## Task brief
List every line of the items below as a numbered list, omitting blank lines.

## BEGIN Recorded data

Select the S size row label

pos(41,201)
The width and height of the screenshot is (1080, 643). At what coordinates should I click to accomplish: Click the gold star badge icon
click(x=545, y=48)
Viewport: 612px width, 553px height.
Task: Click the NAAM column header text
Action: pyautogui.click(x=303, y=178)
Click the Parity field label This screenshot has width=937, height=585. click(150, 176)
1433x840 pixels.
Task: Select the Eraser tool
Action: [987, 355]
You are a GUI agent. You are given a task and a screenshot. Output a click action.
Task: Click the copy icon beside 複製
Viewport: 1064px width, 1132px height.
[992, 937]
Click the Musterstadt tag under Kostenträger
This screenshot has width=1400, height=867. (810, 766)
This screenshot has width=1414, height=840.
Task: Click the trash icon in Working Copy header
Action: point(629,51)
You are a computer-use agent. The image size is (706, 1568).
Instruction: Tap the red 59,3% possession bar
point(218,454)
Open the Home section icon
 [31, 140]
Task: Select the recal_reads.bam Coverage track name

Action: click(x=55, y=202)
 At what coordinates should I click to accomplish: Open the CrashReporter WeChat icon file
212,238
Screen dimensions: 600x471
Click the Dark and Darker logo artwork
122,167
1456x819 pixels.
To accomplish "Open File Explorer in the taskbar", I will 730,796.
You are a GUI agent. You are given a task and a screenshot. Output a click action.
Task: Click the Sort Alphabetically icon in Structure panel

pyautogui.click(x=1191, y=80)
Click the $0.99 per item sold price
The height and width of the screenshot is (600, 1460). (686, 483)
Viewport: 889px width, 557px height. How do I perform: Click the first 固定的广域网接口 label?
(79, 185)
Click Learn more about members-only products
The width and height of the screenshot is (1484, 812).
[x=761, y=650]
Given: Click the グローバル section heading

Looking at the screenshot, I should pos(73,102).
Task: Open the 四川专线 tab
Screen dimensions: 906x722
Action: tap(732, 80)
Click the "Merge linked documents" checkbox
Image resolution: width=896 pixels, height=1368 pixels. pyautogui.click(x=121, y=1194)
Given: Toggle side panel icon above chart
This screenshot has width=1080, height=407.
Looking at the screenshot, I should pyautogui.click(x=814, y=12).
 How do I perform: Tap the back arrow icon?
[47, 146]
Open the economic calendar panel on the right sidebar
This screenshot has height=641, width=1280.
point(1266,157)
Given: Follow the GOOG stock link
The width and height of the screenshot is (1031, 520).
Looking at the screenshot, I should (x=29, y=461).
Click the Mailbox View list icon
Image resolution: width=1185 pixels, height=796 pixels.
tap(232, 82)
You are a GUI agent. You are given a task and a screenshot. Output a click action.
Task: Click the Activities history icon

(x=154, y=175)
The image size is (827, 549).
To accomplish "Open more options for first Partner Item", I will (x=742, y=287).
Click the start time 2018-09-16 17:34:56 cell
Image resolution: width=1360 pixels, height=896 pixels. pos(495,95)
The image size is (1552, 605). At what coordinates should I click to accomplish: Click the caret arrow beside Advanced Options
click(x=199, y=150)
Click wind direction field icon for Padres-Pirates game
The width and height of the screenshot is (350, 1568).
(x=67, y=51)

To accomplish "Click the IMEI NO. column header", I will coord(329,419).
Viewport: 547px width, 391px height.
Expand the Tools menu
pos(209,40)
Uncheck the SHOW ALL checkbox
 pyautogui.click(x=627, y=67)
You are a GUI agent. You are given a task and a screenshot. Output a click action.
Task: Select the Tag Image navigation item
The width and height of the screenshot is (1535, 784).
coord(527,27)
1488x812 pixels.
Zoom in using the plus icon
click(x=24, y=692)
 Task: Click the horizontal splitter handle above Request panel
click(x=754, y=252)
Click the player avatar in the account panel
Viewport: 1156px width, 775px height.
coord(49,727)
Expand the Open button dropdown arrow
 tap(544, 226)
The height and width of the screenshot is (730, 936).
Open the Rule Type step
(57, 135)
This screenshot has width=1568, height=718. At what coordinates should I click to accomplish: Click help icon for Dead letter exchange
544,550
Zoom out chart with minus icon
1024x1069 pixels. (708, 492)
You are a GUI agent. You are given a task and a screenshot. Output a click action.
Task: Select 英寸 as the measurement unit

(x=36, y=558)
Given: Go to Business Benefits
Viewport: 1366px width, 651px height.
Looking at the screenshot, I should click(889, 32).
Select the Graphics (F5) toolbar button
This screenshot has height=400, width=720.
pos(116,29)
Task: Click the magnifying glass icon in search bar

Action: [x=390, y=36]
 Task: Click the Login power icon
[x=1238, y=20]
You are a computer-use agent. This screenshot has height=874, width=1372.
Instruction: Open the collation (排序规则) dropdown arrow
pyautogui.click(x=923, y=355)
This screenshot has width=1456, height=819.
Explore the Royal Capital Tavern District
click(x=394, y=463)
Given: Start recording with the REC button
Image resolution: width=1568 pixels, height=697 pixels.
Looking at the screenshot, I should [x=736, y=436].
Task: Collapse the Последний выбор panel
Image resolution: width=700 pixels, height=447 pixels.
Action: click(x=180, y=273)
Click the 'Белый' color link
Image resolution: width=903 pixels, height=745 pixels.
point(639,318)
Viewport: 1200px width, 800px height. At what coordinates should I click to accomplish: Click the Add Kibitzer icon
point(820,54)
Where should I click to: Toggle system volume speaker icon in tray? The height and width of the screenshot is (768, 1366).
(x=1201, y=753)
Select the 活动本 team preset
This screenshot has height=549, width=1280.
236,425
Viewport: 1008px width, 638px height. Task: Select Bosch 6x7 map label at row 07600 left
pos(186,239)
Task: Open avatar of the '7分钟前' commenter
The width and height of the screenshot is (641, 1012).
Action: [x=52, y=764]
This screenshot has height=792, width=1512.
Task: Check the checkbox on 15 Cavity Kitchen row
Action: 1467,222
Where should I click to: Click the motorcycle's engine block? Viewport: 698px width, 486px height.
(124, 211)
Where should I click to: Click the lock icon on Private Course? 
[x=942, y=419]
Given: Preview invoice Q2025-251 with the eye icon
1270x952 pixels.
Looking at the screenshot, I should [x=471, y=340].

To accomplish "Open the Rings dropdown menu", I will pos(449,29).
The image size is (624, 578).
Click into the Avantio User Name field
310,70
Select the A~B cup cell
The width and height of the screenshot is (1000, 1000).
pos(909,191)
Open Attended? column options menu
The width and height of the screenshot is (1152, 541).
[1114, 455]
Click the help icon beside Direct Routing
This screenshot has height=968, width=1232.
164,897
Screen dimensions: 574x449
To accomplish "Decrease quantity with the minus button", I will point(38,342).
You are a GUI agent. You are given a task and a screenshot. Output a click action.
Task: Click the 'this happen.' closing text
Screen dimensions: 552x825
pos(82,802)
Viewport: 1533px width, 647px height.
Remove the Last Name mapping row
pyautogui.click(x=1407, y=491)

## END Recorded data

## Task solution
1. Select the S size row label
2. pos(41,201)
3. The width and height of the screenshot is (1080, 643). At what coordinates should I click to accomplish: Click the gold star badge icon
4. click(x=545, y=48)
5. Viewport: 612px width, 553px height.
6. Task: Click the NAAM column header text
7. Action: pyautogui.click(x=303, y=178)
8. Click the Parity field label This screenshot has width=937, height=585. click(150, 176)
9. 1433x840 pixels.
10. Task: Select the Eraser tool
11. Action: [987, 355]
12. You are a GUI agent. You are given a task and a screenshot. Output a click action.
13. Task: Click the copy icon beside 複製
14. Viewport: 1064px width, 1132px height.
15. [992, 937]
16. Click the Musterstadt tag under Kostenträger
17. This screenshot has width=1400, height=867. (810, 766)
18. This screenshot has width=1414, height=840.
19. Task: Click the trash icon in Working Copy header
20. Action: point(629,51)
21. You are a computer-use agent. The image size is (706, 1568).
22. Instruction: Tap the red 59,3% possession bar
23. point(218,454)
24. Open the Home section icon
25.  [31, 140]
26. Task: Select the recal_reads.bam Coverage track name
27. Action: click(x=55, y=202)
28.  At what coordinates should I click to accomplish: Open the CrashReporter WeChat icon file
29. 212,238
30. Screen dimensions: 600x471
31. Click the Dark and Darker logo artwork
32. 122,167
33. 1456x819 pixels.
34. To accomplish "Open File Explorer in the taskbar", I will 730,796.
35. You are a GUI agent. You are given a task and a screenshot. Output a click action.
36. Task: Click the Sort Alphabetically icon in Structure panel
37. pyautogui.click(x=1191, y=80)
38. Click the $0.99 per item sold price
39. The height and width of the screenshot is (600, 1460). (686, 483)
40. Viewport: 889px width, 557px height. How do I perform: Click the first 固定的广域网接口 label?
41. (79, 185)
42. Click Learn more about members-only products
43. The width and height of the screenshot is (1484, 812).
44. [x=761, y=650]
45. Given: Click the グローバル section heading
46. Looking at the screenshot, I should pos(73,102).
47. Task: Open the 四川专线 tab
48. Screen dimensions: 906x722
49. Action: tap(732, 80)
50. Click the "Merge linked documents" checkbox
51. Image resolution: width=896 pixels, height=1368 pixels. pyautogui.click(x=121, y=1194)
52. Given: Toggle side panel icon above chart
53. This screenshot has width=1080, height=407.
54. Looking at the screenshot, I should pyautogui.click(x=814, y=12).
55.  How do I perform: Tap the back arrow icon?
56. [47, 146]
57. Open the economic calendar panel on the right sidebar
58. This screenshot has height=641, width=1280.
59. point(1266,157)
60. Given: Follow the GOOG stock link
61. The width and height of the screenshot is (1031, 520).
62. Looking at the screenshot, I should (x=29, y=461).
63. Click the Mailbox View list icon
64. Image resolution: width=1185 pixels, height=796 pixels.
65. tap(232, 82)
66. You are a GUI agent. You are given a task and a screenshot. Output a click action.
67. Task: Click the Activities history icon
68. (x=154, y=175)
69. The image size is (827, 549).
70. To accomplish "Open more options for first Partner Item", I will (x=742, y=287).
71. Click the start time 2018-09-16 17:34:56 cell
72. Image resolution: width=1360 pixels, height=896 pixels. pos(495,95)
73. The image size is (1552, 605). At what coordinates should I click to accomplish: Click the caret arrow beside Advanced Options
74. click(x=199, y=150)
75. Click wind direction field icon for Padres-Pirates game
76. The width and height of the screenshot is (350, 1568).
77. (x=67, y=51)
78. To accomplish "Click the IMEI NO. column header", I will coord(329,419).
79. Viewport: 547px width, 391px height.
80. Expand the Tools menu
81. pos(209,40)
82. Uncheck the SHOW ALL checkbox
83.  pyautogui.click(x=627, y=67)
84. You are a GUI agent. You are given a task and a screenshot. Output a click action.
85. Task: Select the Tag Image navigation item
86. The width and height of the screenshot is (1535, 784).
87. coord(527,27)
88. 1488x812 pixels.
89. Zoom in using the plus icon
90. click(x=24, y=692)
91.  Task: Click the horizontal splitter handle above Request panel
92. click(x=754, y=252)
93. Click the player avatar in the account panel
94. Viewport: 1156px width, 775px height.
95. coord(49,727)
96. Expand the Open button dropdown arrow
97.  tap(544, 226)
98. The height and width of the screenshot is (730, 936).
99. Open the Rule Type step
100. (57, 135)
101. This screenshot has width=1568, height=718. At what coordinates should I click to accomplish: Click help icon for Dead letter exchange
102. 544,550
103. Zoom out chart with minus icon
104. 1024x1069 pixels. (708, 492)
105. You are a GUI agent. You are given a task and a screenshot. Output a click action.
106. Task: Select 英寸 as the measurement unit
107. (x=36, y=558)
108. Given: Go to Business Benefits
109. Viewport: 1366px width, 651px height.
110. Looking at the screenshot, I should click(889, 32).
111. Select the Graphics (F5) toolbar button
112. This screenshot has height=400, width=720.
113. pos(116,29)
114. Task: Click the magnifying glass icon in search bar
115. Action: [x=390, y=36]
116.  Task: Click the Login power icon
117. [x=1238, y=20]
118. You are a computer-use agent. This screenshot has height=874, width=1372.
119. Instruction: Open the collation (排序规则) dropdown arrow
120. pyautogui.click(x=923, y=355)
121. This screenshot has width=1456, height=819.
122. Explore the Royal Capital Tavern District
123. click(x=394, y=463)
124. Given: Start recording with the REC button
125. Image resolution: width=1568 pixels, height=697 pixels.
126. Looking at the screenshot, I should [x=736, y=436].
127. Task: Collapse the Последний выбор panel
128. Image resolution: width=700 pixels, height=447 pixels.
129. Action: click(x=180, y=273)
130. Click the 'Белый' color link
131. Image resolution: width=903 pixels, height=745 pixels.
132. point(639,318)
133. Viewport: 1200px width, 800px height. At what coordinates should I click to accomplish: Click the Add Kibitzer icon
134. point(820,54)
135. Where should I click to: Toggle system volume speaker icon in tray? The height and width of the screenshot is (768, 1366).
136. (x=1201, y=753)
137. Select the 活动本 team preset
138. This screenshot has height=549, width=1280.
139. 236,425
140. Viewport: 1008px width, 638px height. Task: Select Bosch 6x7 map label at row 07600 left
141. pos(186,239)
142. Task: Open avatar of the '7分钟前' commenter
143. The width and height of the screenshot is (641, 1012).
144. Action: [x=52, y=764]
145. This screenshot has height=792, width=1512.
146. Task: Check the checkbox on 15 Cavity Kitchen row
147. Action: 1467,222
148. Where should I click to: Click the motorcycle's engine block? Viewport: 698px width, 486px height.
149. (124, 211)
150. Where should I click to: Click the lock icon on Private Course? 
151. [x=942, y=419]
152. Given: Preview invoice Q2025-251 with the eye icon
153. 1270x952 pixels.
154. Looking at the screenshot, I should [x=471, y=340].
155. To accomplish "Open the Rings dropdown menu", I will pos(449,29).
156. The image size is (624, 578).
157. Click into the Avantio User Name field
158. 310,70
159. Select the A~B cup cell
160. The width and height of the screenshot is (1000, 1000).
161. pos(909,191)
162. Open Attended? column options menu
163. The width and height of the screenshot is (1152, 541).
164. [1114, 455]
165. Click the help icon beside Direct Routing
166. This screenshot has height=968, width=1232.
167. 164,897
168. Screen dimensions: 574x449
169. To accomplish "Decrease quantity with the minus button", I will point(38,342).
170. You are a GUI agent. You are given a task and a screenshot. Output a click action.
171. Task: Click the 'this happen.' closing text
172. Screen dimensions: 552x825
173. pos(82,802)
174. Viewport: 1533px width, 647px height.
175. Remove the Last Name mapping row
176. pyautogui.click(x=1407, y=491)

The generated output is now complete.